The Food-Noise Effect and Its Psychological Weight
The most consistent psychological observation patients make about these medications has nothing to do with depression scales. It is that the constant mental chatter about food goes quiet. This phenomenon — the persistent, intrusive preoccupation with food that occupies cognitive space across the whole day — is explored in detail in our explainer on what food noise actually is. What matters here is that quieting it is, for many people, a mental-health event in its own right.
There is a plausible mechanism. GLP-1 receptors are expressed in the brain, including in regions of the reward system, and Daniel Drucker's 2018 synthesis in Cell Metabolism established that GLP-1 acts centrally to influence appetite and satiety rather than acting on the gut alone. The defining demonstration of what this does to food specifically came from Liselotte van Bloemendaal and colleagues at the VU University Medical Center in Amsterdam, who showed in 2014 that GLP-1 receptor activation reduced activation in reward-related brain regions — the insula, amygdala, putamen, and orbitofrontal cortex — in response to food cues.

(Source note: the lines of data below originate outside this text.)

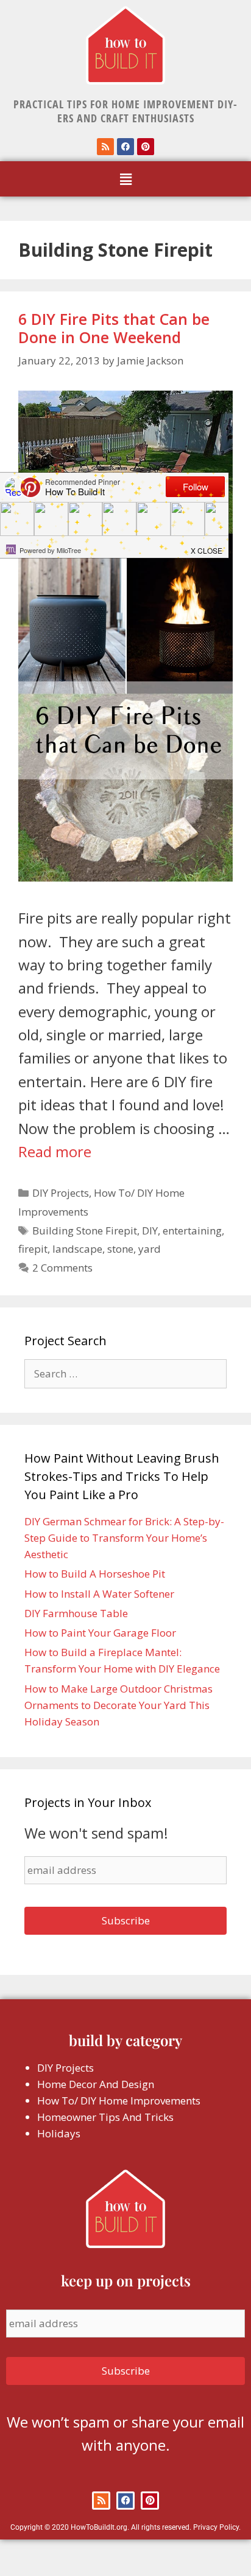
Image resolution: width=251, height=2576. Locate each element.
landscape (77, 1249)
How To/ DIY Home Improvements (118, 2101)
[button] (125, 178)
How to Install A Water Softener (99, 1594)
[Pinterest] (145, 146)
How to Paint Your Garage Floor (100, 1633)
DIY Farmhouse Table (76, 1613)
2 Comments (62, 1268)
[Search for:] (125, 1373)
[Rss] (105, 146)
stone (120, 1249)
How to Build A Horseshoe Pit (94, 1574)
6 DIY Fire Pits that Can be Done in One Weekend (114, 327)
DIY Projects (60, 1193)
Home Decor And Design (95, 2084)
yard (149, 1249)
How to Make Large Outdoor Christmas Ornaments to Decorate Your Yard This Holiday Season (118, 1705)
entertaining (192, 1231)
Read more (54, 1151)
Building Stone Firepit (84, 1231)
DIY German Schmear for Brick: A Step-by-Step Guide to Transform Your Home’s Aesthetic (124, 1537)
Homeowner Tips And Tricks (105, 2117)
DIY (150, 1231)
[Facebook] (125, 146)
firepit (33, 1249)
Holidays (58, 2133)
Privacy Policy (216, 2527)
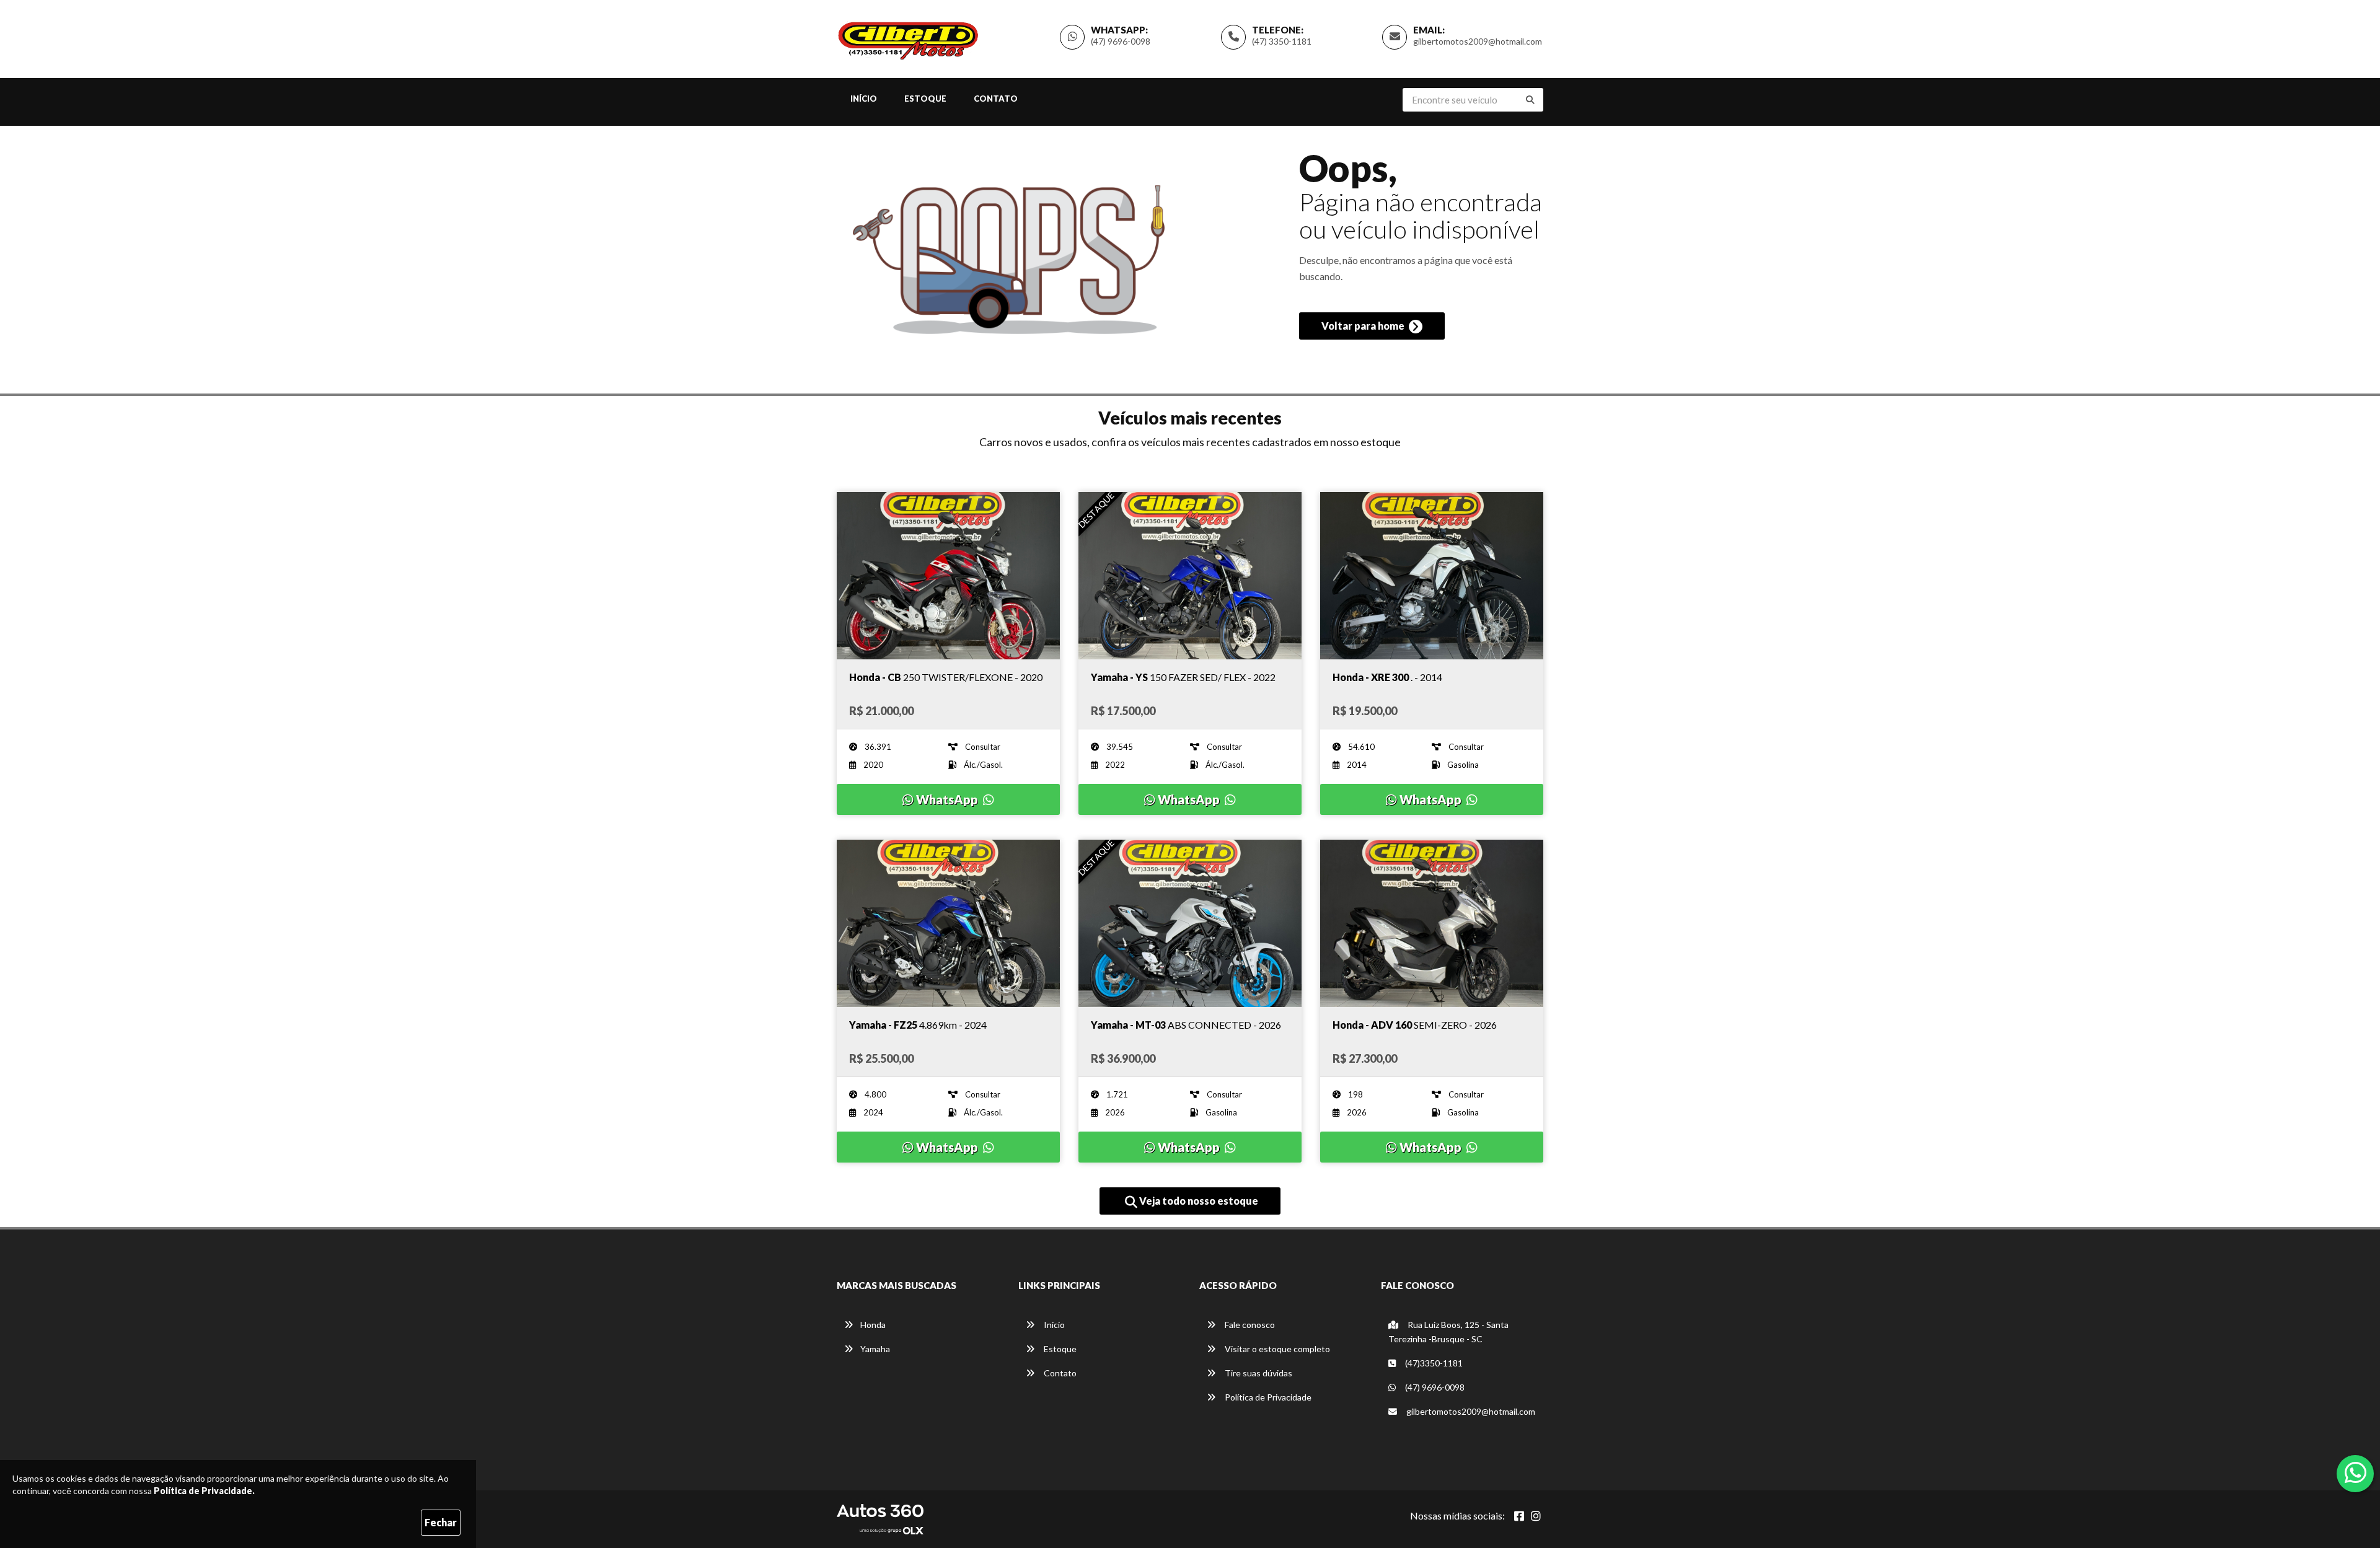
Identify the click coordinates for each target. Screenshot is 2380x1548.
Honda (873, 1324)
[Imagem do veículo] (948, 575)
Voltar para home (1363, 326)
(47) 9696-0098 (1120, 41)
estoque (1380, 442)
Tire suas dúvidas (1257, 1373)
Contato (996, 98)
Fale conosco (1249, 1324)
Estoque (925, 98)
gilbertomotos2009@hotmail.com (1477, 41)
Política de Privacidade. (204, 1490)
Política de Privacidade (1267, 1397)
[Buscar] (1530, 100)
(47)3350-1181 (1433, 1363)
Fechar (441, 1522)
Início (863, 98)
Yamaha (875, 1349)
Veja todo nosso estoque (1197, 1201)
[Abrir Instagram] (1536, 1516)
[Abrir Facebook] (1519, 1516)
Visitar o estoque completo (1276, 1349)
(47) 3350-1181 (1281, 41)
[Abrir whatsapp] (2355, 1472)
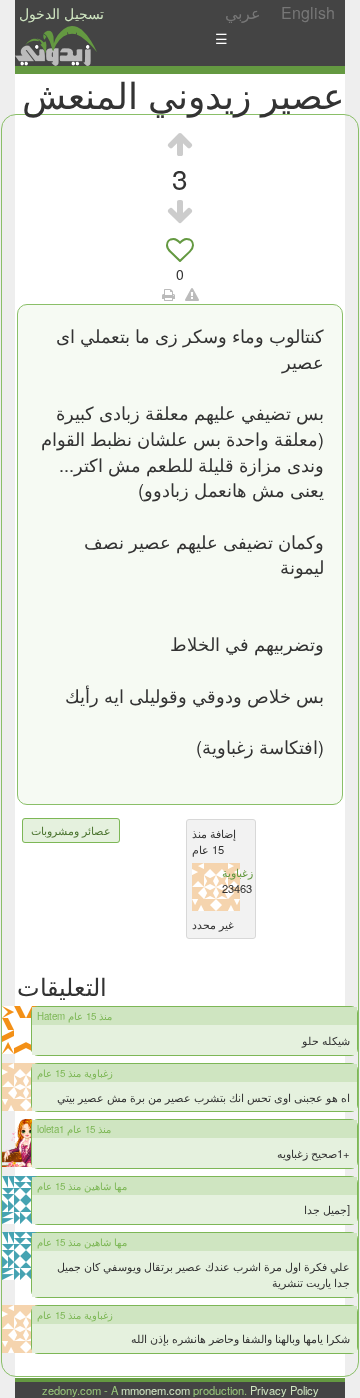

Critically, the effect was specific to food; it was not a general dampening of pleasure or motivation. Nora Volkow's imaging work provides the broader context: the same dopaminergic circuitry engaged by drugs of abuse is engaged by palatable food in people with obesity, which is why turning down the food-cue response can feel so significant.
Patients describe the result in strikingly consistent terms, and the way GLP-1 quiets food cravings in the brain is one of the more remarkable findings in recent obesity medicine. They do not generally say food has become repulsive or that they have lost all interest in eating. They say the background noise has stopped — the pull toward the kitchen at eleven in the morning, the anticipatory thought about lunch during a meeting, the difficulty leaving food on the plate. Many describe this as more life-changing than the weight loss, because it returns cognitive bandwidth that food management had quietly consumed for years. For someone whose relationship with food has been a source of shame, anxiety, or exhaustion, that relief is not trivial.
It is worth being precise about what this is and is not. The reduction in food-cue reward signalling is well documented. The leap from "less food noise" to "better mental health overall" is intuitive but not the same claim, and the evidence for the broader claim is thinner and more individual than the evidence for the narrower one.
Mood: What the Reports Actually Show
Beyond food noise, reports on mood diverge — and this is where caution becomes essential, because the same drug appears associated with opposite experiences in different people.
On the more positive side, some people report improvements in mood, self-image, and day-to-day functioning. Where this happens, several non-mysterious factors plausibly contribute: relief from the cognitive burden of food preoccupation; improvements in conditions like sleep apnoea and joint pain that themselves depress mood; and the psychological lift that can accompany visible progress after years of frustration. Reduced binge or loss-of-control eating, documented closely enough that GLP-1 agonists are now being studied for binge eating disorder, can also lift the shame-and-relapse cycle that drives low mood in some patients. Our collection of patient reports on emotional eating captures how often the change is described in emotional rather than purely physical terms.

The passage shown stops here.